BEGIN EXERCISE INPUTS
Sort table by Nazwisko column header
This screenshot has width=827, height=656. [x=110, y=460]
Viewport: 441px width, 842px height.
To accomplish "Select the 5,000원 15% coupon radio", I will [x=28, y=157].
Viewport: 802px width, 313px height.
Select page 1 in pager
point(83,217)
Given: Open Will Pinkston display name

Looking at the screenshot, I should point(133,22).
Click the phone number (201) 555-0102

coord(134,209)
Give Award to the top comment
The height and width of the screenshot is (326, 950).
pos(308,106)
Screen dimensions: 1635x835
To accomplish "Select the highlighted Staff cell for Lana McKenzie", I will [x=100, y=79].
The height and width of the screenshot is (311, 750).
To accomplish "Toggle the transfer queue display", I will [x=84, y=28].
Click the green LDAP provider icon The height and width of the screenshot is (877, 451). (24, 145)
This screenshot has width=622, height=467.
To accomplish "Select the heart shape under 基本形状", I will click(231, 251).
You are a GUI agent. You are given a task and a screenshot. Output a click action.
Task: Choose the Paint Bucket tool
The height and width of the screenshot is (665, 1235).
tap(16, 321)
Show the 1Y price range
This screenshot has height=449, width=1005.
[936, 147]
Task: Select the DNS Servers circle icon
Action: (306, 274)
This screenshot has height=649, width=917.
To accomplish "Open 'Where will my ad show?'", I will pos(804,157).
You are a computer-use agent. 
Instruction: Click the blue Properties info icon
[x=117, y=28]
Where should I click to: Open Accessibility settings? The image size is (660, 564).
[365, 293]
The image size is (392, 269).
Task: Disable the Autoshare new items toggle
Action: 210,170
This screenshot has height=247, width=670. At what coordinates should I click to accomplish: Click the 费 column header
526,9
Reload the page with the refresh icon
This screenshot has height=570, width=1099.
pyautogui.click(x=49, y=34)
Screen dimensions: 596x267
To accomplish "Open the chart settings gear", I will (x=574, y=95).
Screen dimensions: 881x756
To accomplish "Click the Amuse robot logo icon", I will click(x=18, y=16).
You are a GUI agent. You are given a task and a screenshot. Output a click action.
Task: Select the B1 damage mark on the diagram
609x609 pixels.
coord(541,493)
END EXERCISE INPUTS
- **WORK ORDER**: Would you quote everything above from the line containing "Click the green" down to the line containing "Show the 1Y price range"? Include both of those lines and nothing else.

- **SOLVED PROBLEM**:
Click the green LDAP provider icon The height and width of the screenshot is (877, 451). (24, 145)
This screenshot has width=622, height=467.
To accomplish "Select the heart shape under 基本形状", I will click(231, 251).
You are a GUI agent. You are given a task and a screenshot. Output a click action.
Task: Choose the Paint Bucket tool
The height and width of the screenshot is (665, 1235).
tap(16, 321)
Show the 1Y price range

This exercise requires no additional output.